#### Exercise
Nothing except the pictures should be left out when you reproduce the listing exactly.

#### Input material
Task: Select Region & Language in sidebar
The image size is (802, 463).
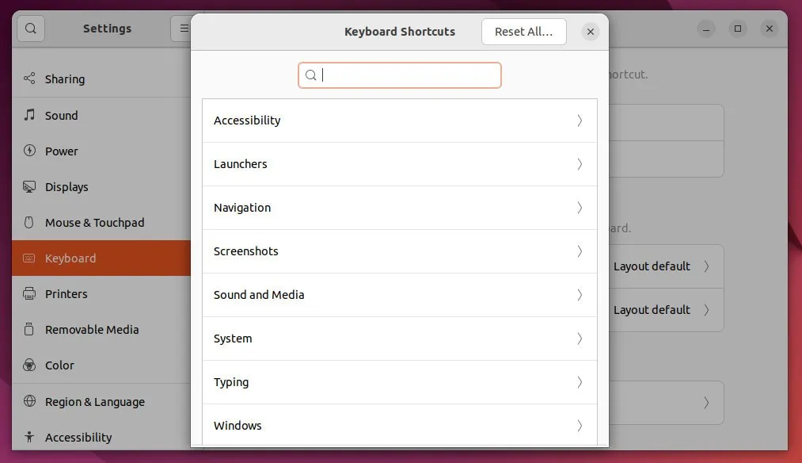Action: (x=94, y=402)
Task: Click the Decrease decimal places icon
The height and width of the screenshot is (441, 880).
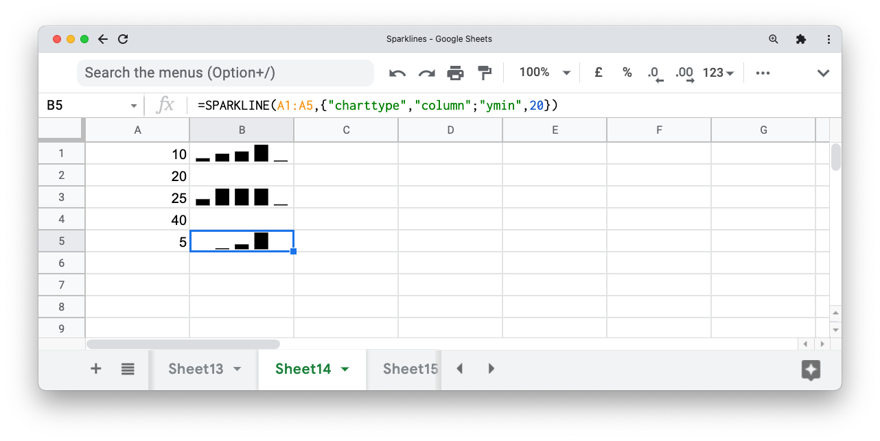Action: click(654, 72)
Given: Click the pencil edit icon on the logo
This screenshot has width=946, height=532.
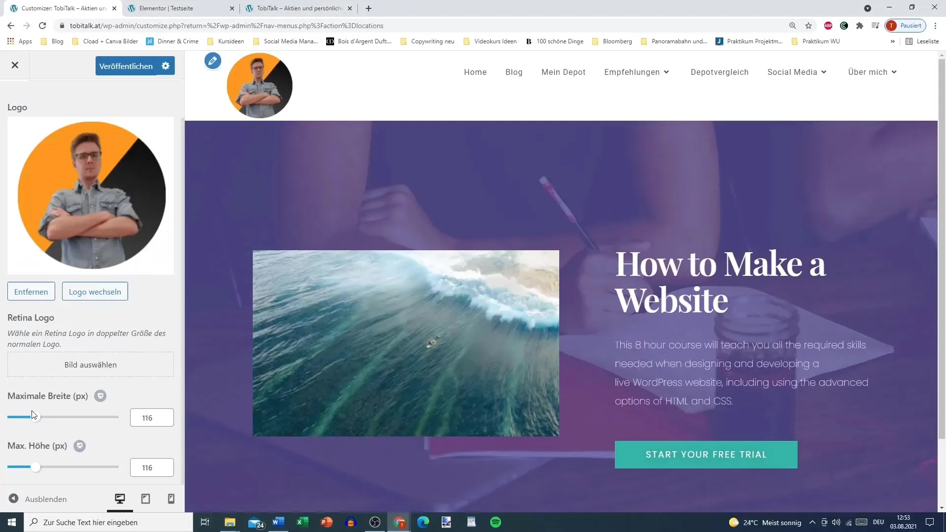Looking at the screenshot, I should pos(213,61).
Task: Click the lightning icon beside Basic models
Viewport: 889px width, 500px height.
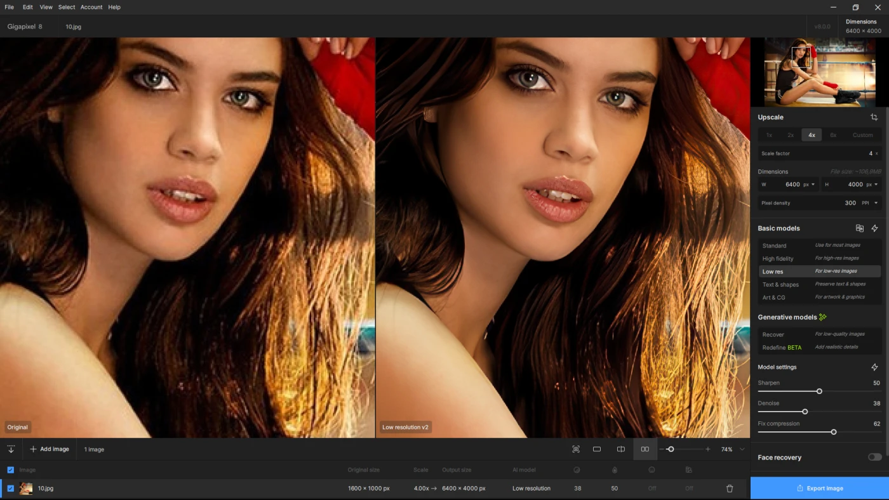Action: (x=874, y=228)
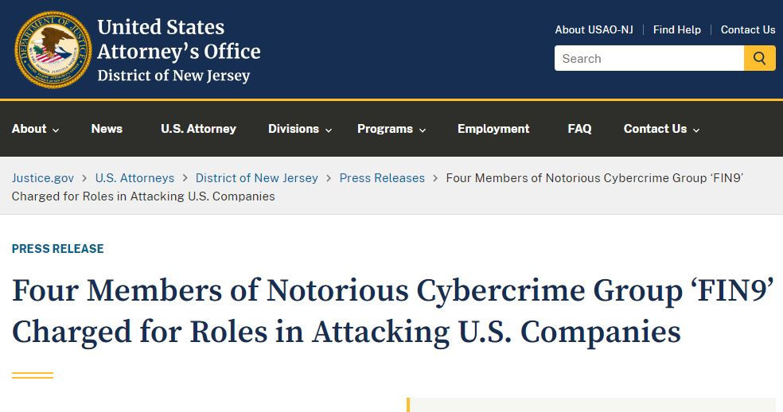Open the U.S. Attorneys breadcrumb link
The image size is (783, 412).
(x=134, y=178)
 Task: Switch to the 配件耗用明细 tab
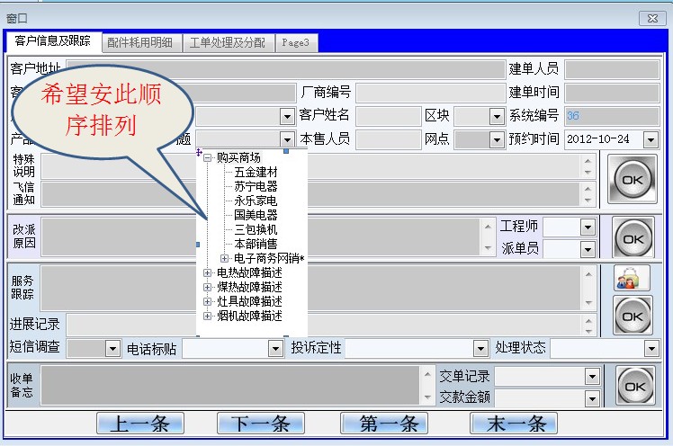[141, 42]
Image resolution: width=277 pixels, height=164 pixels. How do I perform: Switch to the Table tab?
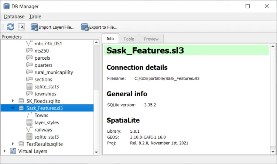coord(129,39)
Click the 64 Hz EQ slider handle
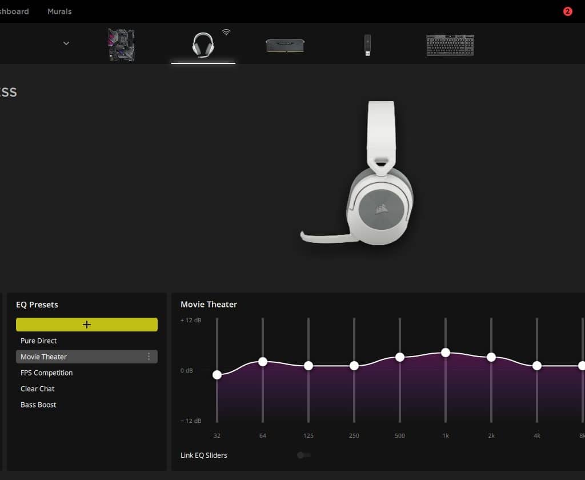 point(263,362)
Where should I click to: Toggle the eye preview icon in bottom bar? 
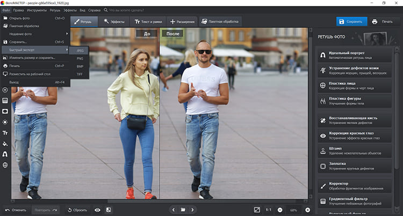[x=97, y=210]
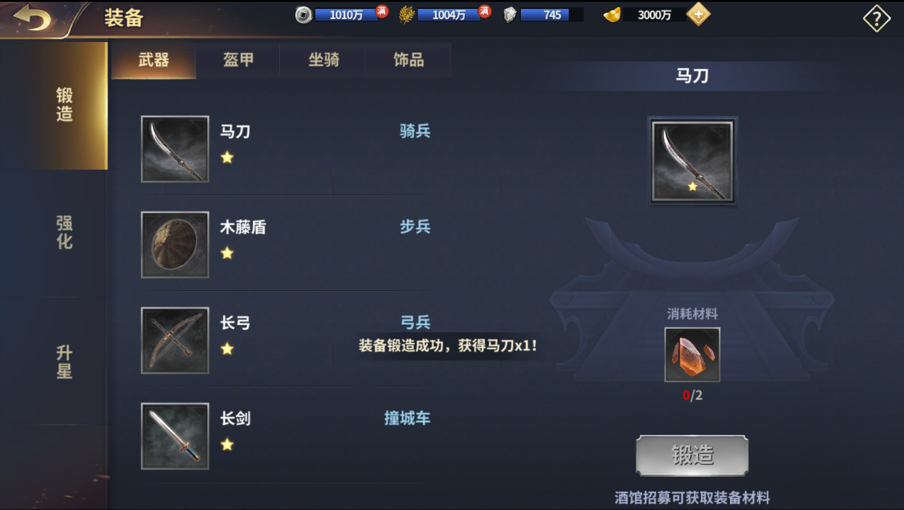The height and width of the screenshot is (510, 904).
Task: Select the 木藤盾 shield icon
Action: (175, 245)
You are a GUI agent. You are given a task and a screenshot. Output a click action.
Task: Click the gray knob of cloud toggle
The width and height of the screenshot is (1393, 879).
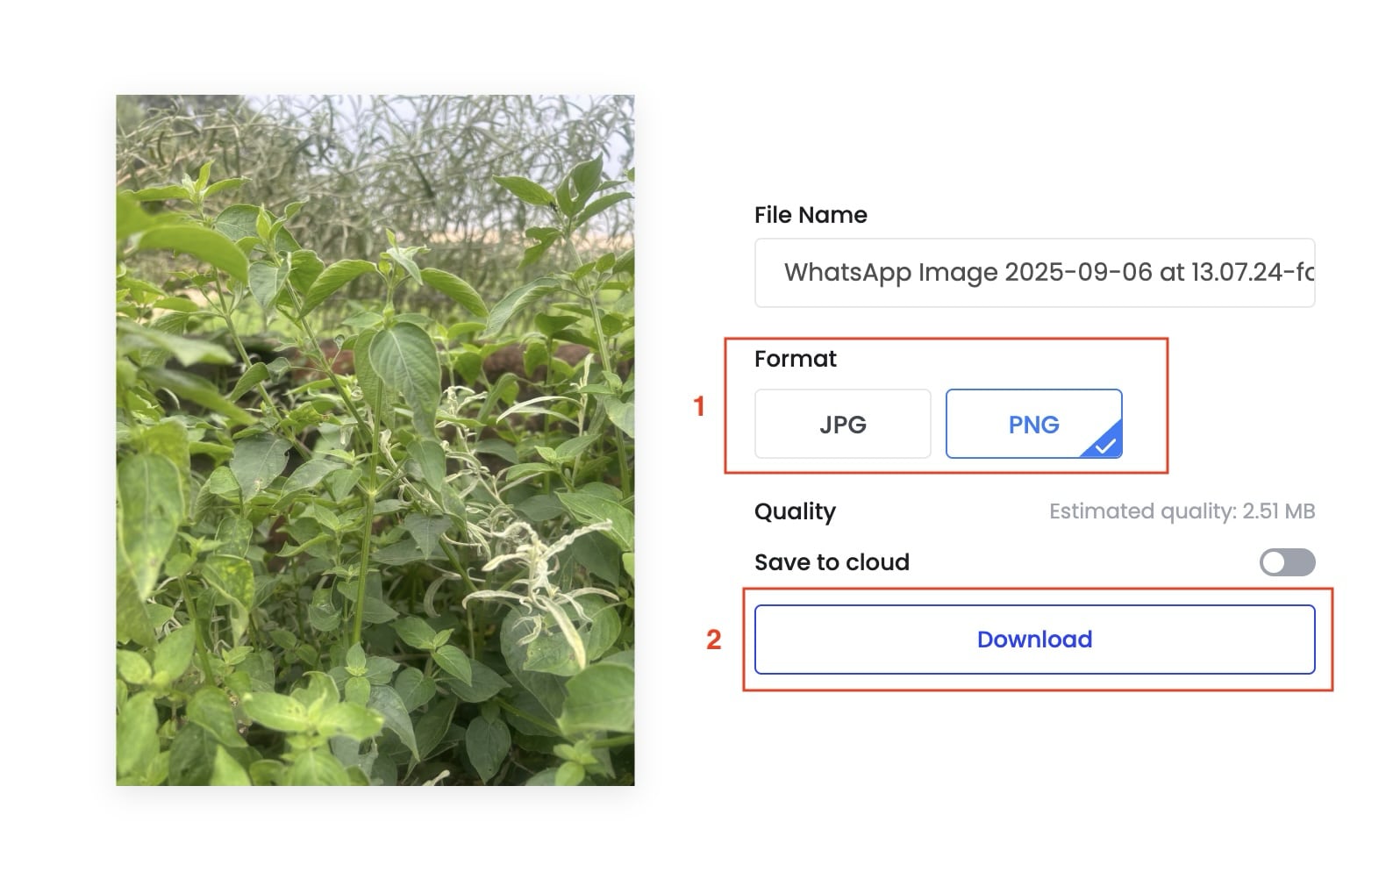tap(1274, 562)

#### Answer section
Task: Select Region & Language in sidebar
The image size is (802, 463).
Action: (x=94, y=402)
Task: Click the Decrease decimal places icon
The height and width of the screenshot is (441, 880).
Action: click(654, 72)
Given: Click the pencil edit icon on the logo
This screenshot has width=946, height=532.
Looking at the screenshot, I should pos(213,61).
Task: Click the lightning icon beside Basic models
Viewport: 889px width, 500px height.
Action: (x=874, y=228)
Open the U.S. Attorneys breadcrumb link
The image size is (783, 412).
(x=134, y=178)
 Task: Switch to the 配件耗用明细 tab
[141, 42]
Image resolution: width=277 pixels, height=164 pixels. How do I perform: Switch to the Table tab?
coord(129,39)
Click the 64 Hz EQ slider handle
 point(263,362)
Where should I click to: Toggle the eye preview icon in bottom bar? 
[x=97, y=210]
The height and width of the screenshot is (510, 904).
Task: Select the 木藤盾 shield icon
Action: (175, 245)
You are a GUI agent. You are given a task and a screenshot. Output a click action.
Task: Click the gray knob of cloud toggle
The width and height of the screenshot is (1393, 879).
tap(1274, 562)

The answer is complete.